■ **EXERCISE AIM**:
Restate word for word, and only, the lines that extend from the line containing "Guides (352, 59)" through the end of the records below.
/---
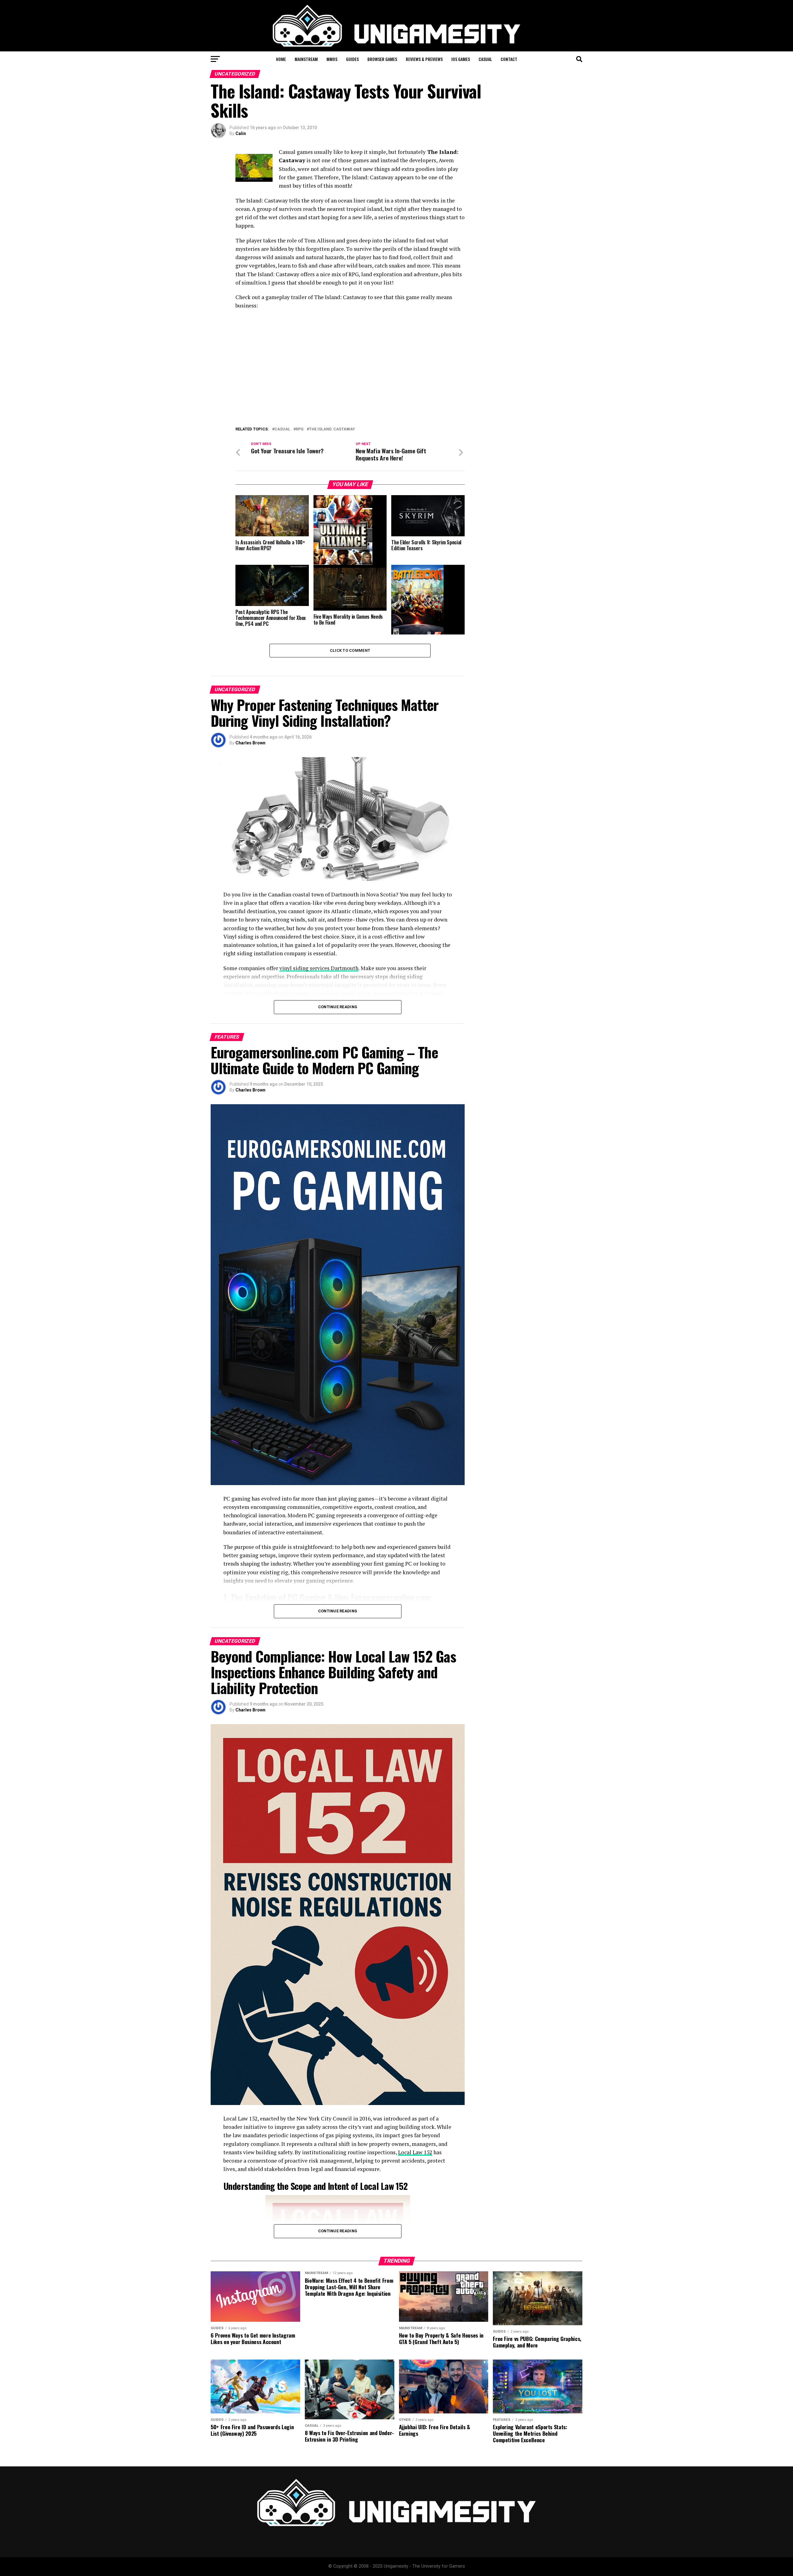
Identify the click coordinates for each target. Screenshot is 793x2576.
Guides (352, 59)
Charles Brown (250, 742)
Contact (509, 59)
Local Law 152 (415, 2152)
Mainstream (306, 59)
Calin (240, 133)
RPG (300, 429)
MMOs (331, 59)
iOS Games (460, 59)
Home (281, 59)
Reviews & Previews (424, 59)
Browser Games (382, 59)
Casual (485, 59)
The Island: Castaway (332, 429)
\---
■ **RESULT**:
Guides (352, 59)
Charles Brown (250, 742)
Contact (509, 59)
Local Law 152 (415, 2152)
Mainstream (306, 59)
Calin (240, 133)
RPG (300, 429)
MMOs (331, 59)
iOS Games (460, 59)
Home (281, 59)
Reviews & Previews (424, 59)
Browser Games (382, 59)
Casual (485, 59)
The Island: Castaway (332, 429)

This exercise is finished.